GOAL:
Copy the material word for word, from its first line through the line that contains "Looking at the screenshot, I should click(249, 37).", including both of those lines.

RECORDS SHOWN:
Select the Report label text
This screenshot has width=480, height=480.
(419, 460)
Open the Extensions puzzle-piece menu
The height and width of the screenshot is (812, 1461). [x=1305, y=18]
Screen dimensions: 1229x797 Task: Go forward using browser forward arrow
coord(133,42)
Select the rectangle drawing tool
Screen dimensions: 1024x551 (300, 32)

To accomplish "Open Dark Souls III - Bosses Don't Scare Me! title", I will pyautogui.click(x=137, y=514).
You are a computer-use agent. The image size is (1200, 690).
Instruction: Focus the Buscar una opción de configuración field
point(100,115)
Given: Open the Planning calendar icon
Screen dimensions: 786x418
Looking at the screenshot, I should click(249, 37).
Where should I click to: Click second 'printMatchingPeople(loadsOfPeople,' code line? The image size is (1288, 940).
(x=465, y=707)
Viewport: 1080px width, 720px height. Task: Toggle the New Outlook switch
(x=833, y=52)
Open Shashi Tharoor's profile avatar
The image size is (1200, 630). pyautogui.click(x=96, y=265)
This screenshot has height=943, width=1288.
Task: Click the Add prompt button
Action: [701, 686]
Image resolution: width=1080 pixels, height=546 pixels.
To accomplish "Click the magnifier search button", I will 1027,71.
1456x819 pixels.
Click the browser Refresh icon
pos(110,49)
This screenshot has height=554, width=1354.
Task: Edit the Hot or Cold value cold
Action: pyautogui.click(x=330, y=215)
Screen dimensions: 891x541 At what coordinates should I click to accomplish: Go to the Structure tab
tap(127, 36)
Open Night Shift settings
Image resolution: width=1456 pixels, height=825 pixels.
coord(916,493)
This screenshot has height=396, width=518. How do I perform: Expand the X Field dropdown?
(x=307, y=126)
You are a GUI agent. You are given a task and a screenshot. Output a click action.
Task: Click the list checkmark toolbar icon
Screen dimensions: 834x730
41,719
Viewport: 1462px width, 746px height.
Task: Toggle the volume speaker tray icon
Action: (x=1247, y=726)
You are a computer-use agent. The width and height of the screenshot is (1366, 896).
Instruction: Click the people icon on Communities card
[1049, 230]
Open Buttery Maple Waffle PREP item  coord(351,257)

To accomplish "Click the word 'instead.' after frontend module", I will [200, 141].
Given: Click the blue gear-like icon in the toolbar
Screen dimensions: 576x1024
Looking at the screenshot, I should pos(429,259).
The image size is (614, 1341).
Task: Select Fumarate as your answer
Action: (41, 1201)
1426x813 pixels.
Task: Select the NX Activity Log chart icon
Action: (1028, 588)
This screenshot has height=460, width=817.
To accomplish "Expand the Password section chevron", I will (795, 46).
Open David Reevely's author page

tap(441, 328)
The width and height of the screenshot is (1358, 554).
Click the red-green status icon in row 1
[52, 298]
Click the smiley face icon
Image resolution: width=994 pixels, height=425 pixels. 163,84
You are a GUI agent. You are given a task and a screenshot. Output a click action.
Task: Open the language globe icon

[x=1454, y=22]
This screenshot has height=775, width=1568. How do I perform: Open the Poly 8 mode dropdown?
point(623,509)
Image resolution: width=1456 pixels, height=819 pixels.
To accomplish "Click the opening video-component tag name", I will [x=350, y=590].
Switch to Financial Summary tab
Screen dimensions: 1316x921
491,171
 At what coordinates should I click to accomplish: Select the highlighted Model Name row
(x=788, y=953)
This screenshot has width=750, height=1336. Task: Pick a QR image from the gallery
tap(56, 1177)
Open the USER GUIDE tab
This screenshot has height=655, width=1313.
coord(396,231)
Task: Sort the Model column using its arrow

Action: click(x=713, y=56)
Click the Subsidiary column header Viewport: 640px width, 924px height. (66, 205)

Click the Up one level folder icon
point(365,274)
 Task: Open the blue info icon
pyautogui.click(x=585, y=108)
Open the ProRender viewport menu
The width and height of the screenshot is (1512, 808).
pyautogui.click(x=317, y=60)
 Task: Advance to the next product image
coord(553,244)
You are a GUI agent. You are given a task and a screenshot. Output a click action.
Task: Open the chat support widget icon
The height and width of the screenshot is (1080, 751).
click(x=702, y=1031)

EXERCISE SOLUTION:
Select the Report label text
This screenshot has width=480, height=480.
(419, 460)
Open the Extensions puzzle-piece menu
The height and width of the screenshot is (812, 1461). [x=1305, y=18]
Screen dimensions: 1229x797 Task: Go forward using browser forward arrow
coord(133,42)
Select the rectangle drawing tool
Screen dimensions: 1024x551 (300, 32)

To accomplish "Open Dark Souls III - Bosses Don't Scare Me! title", I will pyautogui.click(x=137, y=514).
You are a computer-use agent. The image size is (1200, 690).
Instruction: Focus the Buscar una opción de configuración field
point(100,115)
Given: Open the Planning calendar icon
Screen dimensions: 786x418
Looking at the screenshot, I should click(249, 37).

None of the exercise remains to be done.